TASK DIRECTIONS >> Rewrite the stretch of material from the line containing "Click the Market Dynamics chart title" through the line containing "Click the Navigator" as a Markdown table with the columns Row and Line, numbering each line and leaving out blank lines.

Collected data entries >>

»»

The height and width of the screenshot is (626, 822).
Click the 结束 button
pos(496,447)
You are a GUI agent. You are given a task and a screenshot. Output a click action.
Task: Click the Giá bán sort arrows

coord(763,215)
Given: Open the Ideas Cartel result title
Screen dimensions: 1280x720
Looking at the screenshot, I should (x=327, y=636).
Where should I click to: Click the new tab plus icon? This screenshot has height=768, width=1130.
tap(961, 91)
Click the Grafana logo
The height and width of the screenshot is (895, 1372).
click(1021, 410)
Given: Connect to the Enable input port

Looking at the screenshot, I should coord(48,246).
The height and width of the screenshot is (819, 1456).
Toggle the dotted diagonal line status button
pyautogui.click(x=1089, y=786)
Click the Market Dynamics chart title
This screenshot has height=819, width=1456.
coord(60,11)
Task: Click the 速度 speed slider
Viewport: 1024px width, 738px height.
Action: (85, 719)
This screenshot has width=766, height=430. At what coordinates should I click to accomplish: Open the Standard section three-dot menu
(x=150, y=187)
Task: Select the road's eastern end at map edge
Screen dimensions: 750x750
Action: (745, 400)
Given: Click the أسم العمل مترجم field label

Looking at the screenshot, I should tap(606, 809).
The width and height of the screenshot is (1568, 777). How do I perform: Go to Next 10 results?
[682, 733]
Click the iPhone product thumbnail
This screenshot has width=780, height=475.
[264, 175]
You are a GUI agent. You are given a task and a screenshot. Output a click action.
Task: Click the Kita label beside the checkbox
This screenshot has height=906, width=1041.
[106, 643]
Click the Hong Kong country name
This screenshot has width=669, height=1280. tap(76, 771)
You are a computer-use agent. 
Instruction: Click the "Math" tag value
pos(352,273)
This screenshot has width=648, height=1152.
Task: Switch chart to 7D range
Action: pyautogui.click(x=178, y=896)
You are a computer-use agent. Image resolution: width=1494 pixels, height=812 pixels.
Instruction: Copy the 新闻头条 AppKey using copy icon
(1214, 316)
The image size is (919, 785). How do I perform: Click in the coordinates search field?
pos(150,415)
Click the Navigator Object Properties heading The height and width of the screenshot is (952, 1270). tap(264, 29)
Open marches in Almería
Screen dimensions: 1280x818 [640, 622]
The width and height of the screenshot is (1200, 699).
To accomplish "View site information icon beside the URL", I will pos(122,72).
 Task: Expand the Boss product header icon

««

THE ANSWER >>
| Row | Line |
|---|---|
| 1 | Click the Market Dynamics chart title |
| 2 | This screenshot has height=819, width=1456. |
| 3 | coord(60,11) |
| 4 | Task: Click the 速度 speed slider |
| 5 | Viewport: 1024px width, 738px height. |
| 6 | Action: (85, 719) |
| 7 | This screenshot has width=766, height=430. At what coordinates should I click to accomplish: Open the Standard section three-dot menu |
| 8 | (x=150, y=187) |
| 9 | Task: Select the road's eastern end at map edge |
| 10 | Screen dimensions: 750x750 |
| 11 | Action: (745, 400) |
| 12 | Given: Click the أسم العمل مترجم field label |
| 13 | Looking at the screenshot, I should tap(606, 809). |
| 14 | The width and height of the screenshot is (1568, 777). How do I perform: Go to Next 10 results? |
| 15 | [682, 733] |
| 16 | Click the iPhone product thumbnail |
| 17 | This screenshot has width=780, height=475. |
| 18 | [264, 175] |
| 19 | You are a GUI agent. You are given a task and a screenshot. Output a click action. |
| 20 | Task: Click the Kita label beside the checkbox |
| 21 | This screenshot has height=906, width=1041. |
| 22 | [106, 643] |
| 23 | Click the Hong Kong country name |
| 24 | This screenshot has width=669, height=1280. tap(76, 771) |
| 25 | You are a computer-use agent.  |
| 26 | Instruction: Click the "Math" tag value |
| 27 | pos(352,273) |
| 28 | This screenshot has width=648, height=1152. |
| 29 | Task: Switch chart to 7D range |
| 30 | Action: pyautogui.click(x=178, y=896) |
| 31 | You are a computer-use agent. Image resolution: width=1494 pixels, height=812 pixels. |
| 32 | Instruction: Copy the 新闻头条 AppKey using copy icon |
| 33 | (1214, 316) |
| 34 | The image size is (919, 785). How do I perform: Click in the coordinates search field? |
| 35 | pos(150,415) |
| 36 | Click the Navigator Object Properties heading The height and width of the screenshot is (952, 1270). tap(264, 29) |